Hace una semana escribí sobre la fantasía fariana de la tierra como paradigma de riqueza y de su redistribución como llave de la paz y solución a los problemas del país, olvidando a propósito dónde está en realidad la riqueza. Hoy comparto mi convicción sobre el papel de la educación en el desarrollo y, por ende, el énfasis que debe tener para la recuperación del campo, como deber natural del Estado, que no como un compromiso surgido en la mesa de negociaciones.
En el entretanto, encontré el artículo de James Robinson, coautor del best seller ‘Por qué fracasan los países’, en el que se plantea ¿Cómo modernizar a Colombia?

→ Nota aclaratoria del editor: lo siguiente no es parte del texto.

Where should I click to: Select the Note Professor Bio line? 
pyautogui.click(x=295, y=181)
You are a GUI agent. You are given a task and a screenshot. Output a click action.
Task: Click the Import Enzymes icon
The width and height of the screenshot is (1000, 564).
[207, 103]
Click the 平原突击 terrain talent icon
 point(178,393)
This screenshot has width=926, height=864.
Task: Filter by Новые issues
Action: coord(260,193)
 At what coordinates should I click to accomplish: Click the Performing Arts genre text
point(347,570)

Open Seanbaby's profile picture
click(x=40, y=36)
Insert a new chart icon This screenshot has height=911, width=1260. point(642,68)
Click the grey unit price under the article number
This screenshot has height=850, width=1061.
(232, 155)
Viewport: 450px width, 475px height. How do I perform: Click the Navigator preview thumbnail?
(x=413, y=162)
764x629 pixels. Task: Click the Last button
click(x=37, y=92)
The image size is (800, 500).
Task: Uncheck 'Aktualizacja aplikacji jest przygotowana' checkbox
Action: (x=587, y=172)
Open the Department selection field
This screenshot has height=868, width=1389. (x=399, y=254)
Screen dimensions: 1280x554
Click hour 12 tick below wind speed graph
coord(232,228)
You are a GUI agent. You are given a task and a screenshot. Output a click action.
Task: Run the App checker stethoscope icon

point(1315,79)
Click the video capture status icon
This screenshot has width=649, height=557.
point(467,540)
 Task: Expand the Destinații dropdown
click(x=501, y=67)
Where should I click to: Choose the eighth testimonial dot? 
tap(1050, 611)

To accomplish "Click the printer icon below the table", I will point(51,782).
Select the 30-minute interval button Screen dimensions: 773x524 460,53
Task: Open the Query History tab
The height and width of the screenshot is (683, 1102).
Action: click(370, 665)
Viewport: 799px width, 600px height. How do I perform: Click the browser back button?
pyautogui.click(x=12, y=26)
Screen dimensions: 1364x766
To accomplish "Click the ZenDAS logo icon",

Entre varios ejemplos históricos, se refiere a la Inglaterra del siglo XVIII, cuando se presentó un gran desplazamiento hacia las ciudades, con gran incremento en la concentración de la tierra. ¿Por qué no hubo una política de redistribución?, se pregunta, y a continuación responde: porque el futuro estaba en otra parte.
En efecto, la tierra había dejado de ser paradigma de riqueza y su redistribución era un semillero de conflictos, porque la reforma agraria, por su naturaleza, es de suma cero: o la tengo yo o la tienes tú. Por esta razón, Robinson es tajante en que “la redistribución de la tierra no puede ser la forma de resolver los conflictos en Colombia”.
¿Y cuál es la forma?, ¿en dónde está el futuro?: en el acceso a la educación ligada a la generación de oportunidades que genera la presencia del Estado y del Capital. La educación“es un juego de suma positiva: mi proceso educativo no impide el de los demás ni amenaza los intereses de nadie”. Y por ello, con pragmatismo se pregunta –y yo también–: ¿Por qué entonces no hay una discusión sobre educación en La Habana?
Como parte de esta convicción sobre el papel transformador de la educación, ese sí revolucionario, envié una carta a la ministra de Educación, en la que el gremio ganadero comparte el empeño de convertir a Colombia en el país más educado de América Latina, siempre y cuando no se excluya al campo de tan ambicioso pero imperativo propósito, como ha sido marginado del desarrollo durante más de medio siglo, por cuenta de un modelo con un sesgo, no anti-rural sino eminentemente urbano, con las dolorosas consecuencias de narcotráfico, violencia y profundización de la pobreza.
De acuerdo con el DANE, en áreas urbanas la pobreza monetaria es de 24,6% y en las rurales de 41,4%. ¡Casi la mitad de la población! La pobreza extrema urbana es de 5% y la rural de 18%. El analfabetismo urbano de 5% y el rural de 17%, y de cada 100 estudiantes que ingresan al sistema educativo en las ciudades, 83 culminan educación media, mientras en el campo solo 48 lo logran, ¡menos de la mitad!
No obstante, de los 28,9 billones del presupuesto del MEN, solo 5,3 estarían dirigidos al sector rural, es decir, el 18,4%, lo cual no guarda proporción con el 26% de la población rural ni con la prioridad de la recuperación del campo.
Por ello pregunto a la ministra por los planes para disminuir el analfabetismo rural, para universalizar el acceso a la educación básica y evitar la deserción, para llevar la Universidad y la formación tecnológica con una orientación para la permanencia de la población que requiere la producción agropecuaria, más no como una trampa de pobreza, sino para ofrecer trabajo rural calificado como opción digna de vida.
Esperamos respuestas, pues no dudamos que también para el campo el futuro está en la educación.